**DOCUMENT SEGMENT**
= Beginning of Section =

Watching “War for the Planet of the Apes” – now available via Redbox and streaming – is like seeing a movie from the future. Every scene has an ape in it; there’s never a sense that the filmmakers are being frugal with the special effects, but at the same time, they aren’t showing off. While I know the trick is achieved with motion-capture and computer animation, there are moments when I wondered if actual chimpanzees were used (They were not, the web tells me).
The fact that technology now allows for a full movie of believable CGI apes is something a viewer can appreciate without dwelling on it, because “War for the Planet of the Apes” is absorbing for how it illustrates the complex insanity of alliances and enemies and forgiveness and vengeance and murder and survival. “Dawn of the Planet of the Apes” showed a human hero and an ape hero working together to stave off a massive conflict. But this entry is about the emotional and tactical decisions made once war has a life of its own – particularly those of ape leader Caesar (Andy Serkis and a team of animators) – as the story is told from the apes’ perspective.
The human soldiers of The Colonel (Woody Harrelson) have gorillas on their team, including Donkey (Ty Olsson), who gets one of the film’s many small but powerful arcs. “Donkey” is a derogatory term, but this former soldier of Koba – the bloodthirsty ape whom Caesar dispatches in “Dawn” – joins the humans because he has no other option. We don’t see any human civilians in the movie beyond one military deserter and his daughter. In the final days of this post-apocalyptic time that started with a virus in “Rise of the Planet of the Apes” (2011), the art of war is the last remaining artifact of human culture.
The anti-nationalism themes from director/co-writer Matt Reeves, who also helmed “Dawn,” range from overt to subtle, and a viewer is invited to supply tie-ins to current events. (Mark Bomback also returns as a co-writer.) In the encampment of The Colonel, American soldiers whip imprisoned apes as the national anthem blares through loudspeakers into the winter air, giving it a particularly harsh flavor. The Colonel oversees the construction of a wall, and – although it’s just a barrier against an incursion from his U.S. military rivals with different aims – it works as a metaphor for Trump-era immigration fears. Indeed, the enslaved apes build the wall, and boy do they pay for it.

= End of Section =

**PROBLEM DESCRIPTION**
Reproduce the movie review word for word from "The human soldiers" to "of human culture.".

**EXCERPTED DATA**
= Beginning of Section =

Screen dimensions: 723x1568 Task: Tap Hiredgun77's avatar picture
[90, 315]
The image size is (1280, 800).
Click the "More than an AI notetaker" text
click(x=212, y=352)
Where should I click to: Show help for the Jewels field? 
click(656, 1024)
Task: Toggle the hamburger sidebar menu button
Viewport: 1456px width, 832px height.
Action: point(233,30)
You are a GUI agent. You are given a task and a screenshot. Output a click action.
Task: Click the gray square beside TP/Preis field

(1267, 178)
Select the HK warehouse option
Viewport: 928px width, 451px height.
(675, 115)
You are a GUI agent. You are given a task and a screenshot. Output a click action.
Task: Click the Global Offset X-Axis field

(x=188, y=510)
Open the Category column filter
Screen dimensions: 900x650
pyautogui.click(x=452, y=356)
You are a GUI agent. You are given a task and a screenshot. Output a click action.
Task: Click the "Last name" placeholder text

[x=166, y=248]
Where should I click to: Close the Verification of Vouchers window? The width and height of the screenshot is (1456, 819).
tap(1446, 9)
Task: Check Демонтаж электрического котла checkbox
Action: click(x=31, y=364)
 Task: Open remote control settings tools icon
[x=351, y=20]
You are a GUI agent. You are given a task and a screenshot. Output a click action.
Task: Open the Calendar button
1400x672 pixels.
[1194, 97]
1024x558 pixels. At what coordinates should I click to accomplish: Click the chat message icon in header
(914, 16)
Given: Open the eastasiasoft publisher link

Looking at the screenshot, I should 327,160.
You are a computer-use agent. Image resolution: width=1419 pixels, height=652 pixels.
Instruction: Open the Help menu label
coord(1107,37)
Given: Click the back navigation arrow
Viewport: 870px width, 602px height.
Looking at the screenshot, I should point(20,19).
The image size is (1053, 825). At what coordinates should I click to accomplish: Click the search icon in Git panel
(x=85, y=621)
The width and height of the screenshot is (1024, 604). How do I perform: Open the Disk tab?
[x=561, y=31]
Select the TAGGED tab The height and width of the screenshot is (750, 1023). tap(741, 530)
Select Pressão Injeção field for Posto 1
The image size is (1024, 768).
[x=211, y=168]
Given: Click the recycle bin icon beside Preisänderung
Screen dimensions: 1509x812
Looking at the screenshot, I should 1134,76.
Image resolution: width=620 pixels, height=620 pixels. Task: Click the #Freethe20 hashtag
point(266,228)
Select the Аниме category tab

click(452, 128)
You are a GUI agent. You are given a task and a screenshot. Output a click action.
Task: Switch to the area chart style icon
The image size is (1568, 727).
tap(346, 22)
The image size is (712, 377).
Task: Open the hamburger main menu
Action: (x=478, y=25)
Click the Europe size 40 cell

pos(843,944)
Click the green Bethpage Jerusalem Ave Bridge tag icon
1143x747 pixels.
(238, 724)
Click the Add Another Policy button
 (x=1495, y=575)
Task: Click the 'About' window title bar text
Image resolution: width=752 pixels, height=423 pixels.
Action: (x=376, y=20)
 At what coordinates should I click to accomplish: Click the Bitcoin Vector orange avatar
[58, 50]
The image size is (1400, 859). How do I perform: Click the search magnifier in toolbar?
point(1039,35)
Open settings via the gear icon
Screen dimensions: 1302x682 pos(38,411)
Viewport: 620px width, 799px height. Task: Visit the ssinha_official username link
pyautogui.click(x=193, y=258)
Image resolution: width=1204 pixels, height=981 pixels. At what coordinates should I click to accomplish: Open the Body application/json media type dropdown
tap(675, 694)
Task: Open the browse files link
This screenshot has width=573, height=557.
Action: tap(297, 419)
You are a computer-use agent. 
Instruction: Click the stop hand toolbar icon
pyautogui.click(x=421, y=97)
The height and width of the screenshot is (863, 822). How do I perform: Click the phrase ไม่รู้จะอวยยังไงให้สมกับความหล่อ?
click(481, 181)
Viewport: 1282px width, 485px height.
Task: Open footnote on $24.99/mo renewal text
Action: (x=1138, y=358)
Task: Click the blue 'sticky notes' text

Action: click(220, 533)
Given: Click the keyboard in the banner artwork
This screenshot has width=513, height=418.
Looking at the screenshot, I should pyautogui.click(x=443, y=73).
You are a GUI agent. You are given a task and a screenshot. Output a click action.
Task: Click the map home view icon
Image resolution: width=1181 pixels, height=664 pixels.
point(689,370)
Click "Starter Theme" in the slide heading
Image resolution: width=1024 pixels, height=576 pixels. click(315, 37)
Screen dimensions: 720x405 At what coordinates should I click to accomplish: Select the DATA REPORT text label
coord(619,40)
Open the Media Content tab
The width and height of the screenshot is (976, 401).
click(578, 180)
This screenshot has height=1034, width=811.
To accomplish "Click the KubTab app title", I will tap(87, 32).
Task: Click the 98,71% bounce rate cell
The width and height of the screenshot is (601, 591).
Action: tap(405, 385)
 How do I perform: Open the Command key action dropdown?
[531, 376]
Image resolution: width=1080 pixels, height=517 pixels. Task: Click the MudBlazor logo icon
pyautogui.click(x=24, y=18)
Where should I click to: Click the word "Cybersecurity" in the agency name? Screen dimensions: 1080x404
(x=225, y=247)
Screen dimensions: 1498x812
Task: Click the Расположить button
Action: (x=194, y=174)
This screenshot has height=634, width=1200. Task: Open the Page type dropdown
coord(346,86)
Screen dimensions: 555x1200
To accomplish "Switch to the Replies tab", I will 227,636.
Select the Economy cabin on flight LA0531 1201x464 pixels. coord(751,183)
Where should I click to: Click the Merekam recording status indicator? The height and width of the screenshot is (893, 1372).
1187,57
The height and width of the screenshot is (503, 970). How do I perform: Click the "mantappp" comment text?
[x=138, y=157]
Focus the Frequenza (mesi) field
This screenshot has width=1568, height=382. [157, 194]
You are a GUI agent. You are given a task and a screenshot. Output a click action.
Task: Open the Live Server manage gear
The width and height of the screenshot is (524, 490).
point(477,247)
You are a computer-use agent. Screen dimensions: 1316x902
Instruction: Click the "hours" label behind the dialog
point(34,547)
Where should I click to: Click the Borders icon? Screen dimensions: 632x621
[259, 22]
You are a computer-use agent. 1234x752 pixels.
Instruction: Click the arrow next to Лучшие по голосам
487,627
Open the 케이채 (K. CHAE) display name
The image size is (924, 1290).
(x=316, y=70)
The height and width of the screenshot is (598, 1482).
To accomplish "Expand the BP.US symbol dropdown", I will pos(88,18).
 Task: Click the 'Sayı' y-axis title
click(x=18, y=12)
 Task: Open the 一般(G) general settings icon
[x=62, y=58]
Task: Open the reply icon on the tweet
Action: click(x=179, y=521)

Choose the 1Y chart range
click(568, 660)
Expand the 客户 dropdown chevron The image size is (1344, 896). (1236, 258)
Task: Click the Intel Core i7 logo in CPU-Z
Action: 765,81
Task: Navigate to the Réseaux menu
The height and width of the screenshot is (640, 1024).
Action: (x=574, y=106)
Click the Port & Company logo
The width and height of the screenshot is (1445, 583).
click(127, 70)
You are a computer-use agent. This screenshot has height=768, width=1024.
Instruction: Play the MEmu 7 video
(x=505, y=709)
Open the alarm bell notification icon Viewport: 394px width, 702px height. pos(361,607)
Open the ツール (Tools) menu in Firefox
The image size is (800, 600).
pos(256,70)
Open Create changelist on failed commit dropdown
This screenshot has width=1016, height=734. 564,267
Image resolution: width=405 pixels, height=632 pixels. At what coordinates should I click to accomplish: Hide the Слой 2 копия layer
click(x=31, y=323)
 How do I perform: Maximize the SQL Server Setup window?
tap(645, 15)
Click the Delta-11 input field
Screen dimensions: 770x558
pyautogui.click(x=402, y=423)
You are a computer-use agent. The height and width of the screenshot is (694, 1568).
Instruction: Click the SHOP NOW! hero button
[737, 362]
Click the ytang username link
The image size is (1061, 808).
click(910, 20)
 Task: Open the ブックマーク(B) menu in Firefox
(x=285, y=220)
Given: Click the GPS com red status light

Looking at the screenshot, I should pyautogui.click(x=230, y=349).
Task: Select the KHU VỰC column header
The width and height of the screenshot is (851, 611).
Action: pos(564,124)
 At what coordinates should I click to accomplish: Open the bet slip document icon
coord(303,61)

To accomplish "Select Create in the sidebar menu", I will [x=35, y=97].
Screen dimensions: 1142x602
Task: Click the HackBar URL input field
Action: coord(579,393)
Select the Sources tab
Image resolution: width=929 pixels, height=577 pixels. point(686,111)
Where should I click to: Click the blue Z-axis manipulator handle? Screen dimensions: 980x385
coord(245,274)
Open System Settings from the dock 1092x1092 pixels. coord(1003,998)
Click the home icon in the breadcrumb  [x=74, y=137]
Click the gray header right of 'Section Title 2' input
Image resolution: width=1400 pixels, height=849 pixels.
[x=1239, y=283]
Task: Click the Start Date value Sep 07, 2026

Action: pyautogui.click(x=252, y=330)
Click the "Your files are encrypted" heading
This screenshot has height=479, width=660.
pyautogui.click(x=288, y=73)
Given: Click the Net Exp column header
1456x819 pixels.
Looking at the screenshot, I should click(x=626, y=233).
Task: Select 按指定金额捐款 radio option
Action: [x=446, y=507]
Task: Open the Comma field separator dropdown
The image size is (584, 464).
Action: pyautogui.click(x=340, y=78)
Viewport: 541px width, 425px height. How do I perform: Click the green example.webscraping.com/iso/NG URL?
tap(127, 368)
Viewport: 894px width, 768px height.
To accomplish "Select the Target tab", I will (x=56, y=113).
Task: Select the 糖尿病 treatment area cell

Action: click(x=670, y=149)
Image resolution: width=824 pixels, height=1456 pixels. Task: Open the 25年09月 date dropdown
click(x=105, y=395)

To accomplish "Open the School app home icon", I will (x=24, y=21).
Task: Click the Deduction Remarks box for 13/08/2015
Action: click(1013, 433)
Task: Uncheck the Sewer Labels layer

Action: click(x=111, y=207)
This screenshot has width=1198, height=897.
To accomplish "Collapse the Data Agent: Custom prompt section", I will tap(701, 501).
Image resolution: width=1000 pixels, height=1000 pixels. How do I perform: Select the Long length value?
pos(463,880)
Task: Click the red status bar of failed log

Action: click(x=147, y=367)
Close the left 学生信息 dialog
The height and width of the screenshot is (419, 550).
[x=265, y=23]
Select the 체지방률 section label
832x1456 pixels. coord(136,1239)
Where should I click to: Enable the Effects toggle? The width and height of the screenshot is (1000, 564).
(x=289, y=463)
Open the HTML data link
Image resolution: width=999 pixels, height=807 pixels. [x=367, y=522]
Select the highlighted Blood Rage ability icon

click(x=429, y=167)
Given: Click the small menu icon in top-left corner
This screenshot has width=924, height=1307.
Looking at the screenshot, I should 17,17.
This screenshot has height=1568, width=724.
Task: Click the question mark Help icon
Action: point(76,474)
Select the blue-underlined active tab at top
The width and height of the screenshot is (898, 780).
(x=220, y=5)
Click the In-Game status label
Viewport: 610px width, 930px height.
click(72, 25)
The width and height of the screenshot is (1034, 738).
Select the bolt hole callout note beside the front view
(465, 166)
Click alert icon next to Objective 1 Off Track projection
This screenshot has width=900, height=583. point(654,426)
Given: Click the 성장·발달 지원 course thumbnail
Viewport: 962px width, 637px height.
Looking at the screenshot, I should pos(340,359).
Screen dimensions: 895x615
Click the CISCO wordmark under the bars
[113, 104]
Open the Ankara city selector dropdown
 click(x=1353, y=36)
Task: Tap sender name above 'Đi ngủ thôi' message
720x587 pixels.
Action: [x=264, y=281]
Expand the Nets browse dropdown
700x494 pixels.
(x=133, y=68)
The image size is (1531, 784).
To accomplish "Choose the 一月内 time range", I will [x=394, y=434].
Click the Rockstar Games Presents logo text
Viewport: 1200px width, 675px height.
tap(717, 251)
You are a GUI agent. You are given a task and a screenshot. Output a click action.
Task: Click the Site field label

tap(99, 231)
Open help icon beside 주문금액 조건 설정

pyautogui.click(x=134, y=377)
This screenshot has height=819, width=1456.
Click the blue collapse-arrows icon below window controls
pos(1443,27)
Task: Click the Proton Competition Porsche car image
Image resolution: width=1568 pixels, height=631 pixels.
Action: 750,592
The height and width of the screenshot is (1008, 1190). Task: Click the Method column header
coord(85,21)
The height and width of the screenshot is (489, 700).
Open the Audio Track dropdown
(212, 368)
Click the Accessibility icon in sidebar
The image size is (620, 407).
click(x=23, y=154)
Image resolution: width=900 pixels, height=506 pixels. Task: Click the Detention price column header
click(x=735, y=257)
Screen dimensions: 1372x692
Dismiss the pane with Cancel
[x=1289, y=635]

= End of Section =

**ANSWER BOX**
The human soldiers of The Colonel (Woody Harrelson) have gorillas on their team, including Donkey (Ty Olsson), who gets one of the film’s many small but powerful arcs. “Donkey” is a derogatory term, but this former soldier of Koba – the bloodthirsty ape whom Caesar dispatches in “Dawn” – joins the humans because he has no other option. We don’t see any human civilians in the movie beyond one military deserter and his daughter. In the final days of this post-apocalyptic time that started with a virus in “Rise of the Planet of the Apes” (2011), the art of war is the last remaining artifact of human culture.